Les modèles de fondation se caractérisent par des propriétés difficiles à quantifier, y compris leur nature probabiliste et augmentative et leur interaction avec des environnements sociotechniques complexes, où les dommages ne peuvent pas être clairement prévus. En conséquence, les approches traditionnelles d’évaluation des risques ne peuvent pas rendre compte adéquatement de leur comportement ou de leur impact et peuvent produire un faux sentiment de confiance pour les régulateurs.

Le piège bureaucratique de la certitude légale

L’analyse de la bureaucratie par Max Weber aide à expliquer pourquoi cet écart entre les hypothèses intégrées dans les instruments juridiques et les réalités des technologies était prévisible. Weber a décrit la bureaucratie comme une « cage de fer » de rationalisation, dépendante de règles formelles, de hiérarchies et de clarté catégorique. Les bureaucraties nécessitent une catégorisation claire, sinon elles ne peuvent pas fonctionner efficacement.
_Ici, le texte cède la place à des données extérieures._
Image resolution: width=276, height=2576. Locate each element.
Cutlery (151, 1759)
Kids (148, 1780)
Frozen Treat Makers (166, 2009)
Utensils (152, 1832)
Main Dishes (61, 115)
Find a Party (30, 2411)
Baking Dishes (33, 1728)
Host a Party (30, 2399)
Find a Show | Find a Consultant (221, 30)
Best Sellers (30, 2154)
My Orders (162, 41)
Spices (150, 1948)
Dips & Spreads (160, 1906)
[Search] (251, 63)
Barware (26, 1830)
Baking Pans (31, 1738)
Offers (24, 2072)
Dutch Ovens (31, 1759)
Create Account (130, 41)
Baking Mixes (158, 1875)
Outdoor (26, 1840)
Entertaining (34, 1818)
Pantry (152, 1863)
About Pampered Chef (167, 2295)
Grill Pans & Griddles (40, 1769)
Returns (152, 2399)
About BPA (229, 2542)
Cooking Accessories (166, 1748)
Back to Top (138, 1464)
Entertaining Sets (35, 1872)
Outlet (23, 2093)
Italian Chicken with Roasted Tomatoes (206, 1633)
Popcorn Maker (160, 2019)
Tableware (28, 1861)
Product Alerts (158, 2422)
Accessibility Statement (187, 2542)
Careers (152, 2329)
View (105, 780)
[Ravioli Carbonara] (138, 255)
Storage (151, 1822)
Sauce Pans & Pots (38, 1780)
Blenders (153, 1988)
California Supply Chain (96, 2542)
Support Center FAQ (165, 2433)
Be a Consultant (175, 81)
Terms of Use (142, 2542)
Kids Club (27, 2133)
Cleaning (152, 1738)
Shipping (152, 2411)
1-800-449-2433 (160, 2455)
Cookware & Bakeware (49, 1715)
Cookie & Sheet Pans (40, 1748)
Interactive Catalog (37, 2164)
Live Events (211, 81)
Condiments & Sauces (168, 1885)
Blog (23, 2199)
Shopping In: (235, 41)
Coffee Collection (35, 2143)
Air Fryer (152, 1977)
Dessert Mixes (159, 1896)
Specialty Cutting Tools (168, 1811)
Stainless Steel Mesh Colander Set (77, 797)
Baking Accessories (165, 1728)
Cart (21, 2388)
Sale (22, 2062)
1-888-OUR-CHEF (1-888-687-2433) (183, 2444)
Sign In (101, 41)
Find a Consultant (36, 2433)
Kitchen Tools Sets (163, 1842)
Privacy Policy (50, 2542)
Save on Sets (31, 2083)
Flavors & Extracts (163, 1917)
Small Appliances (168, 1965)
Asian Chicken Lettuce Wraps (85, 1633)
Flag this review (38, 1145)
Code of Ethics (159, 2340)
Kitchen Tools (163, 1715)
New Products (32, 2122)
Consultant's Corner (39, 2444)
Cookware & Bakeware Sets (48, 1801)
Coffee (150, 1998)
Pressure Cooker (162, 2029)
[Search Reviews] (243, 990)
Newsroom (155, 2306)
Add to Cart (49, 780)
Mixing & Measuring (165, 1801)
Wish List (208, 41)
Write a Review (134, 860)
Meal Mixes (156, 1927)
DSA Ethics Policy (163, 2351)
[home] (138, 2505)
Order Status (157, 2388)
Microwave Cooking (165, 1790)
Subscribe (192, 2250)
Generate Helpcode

Les définitions précises de l’EU AI Act, telles que celles pour « fournisseur », « déployeur » et surtout « modèle d’IA à usage général », reflètent cette logique bureaucratique. Cependant, comme Weber l’a averti, cette forme de rationalité peut conduire à des schémas de pensée trop rigides et formalisés. En traitant les catégories d’IA comme scientifiquement établies, l’Acte illustre le formalisme juridique qui pourrait entraver la gouvernance adaptative.

Les leçons tirées de cet article soulignent que l’Acte risque de légiférer sur le paradigme d’hier dans le monde de demain. Au lieu de fonder la réglementation sur des catégories fixes, les décideurs doivent établir des mécanismes de gouvernance qui anticipent le changement conceptuel et permettent une révision itérative.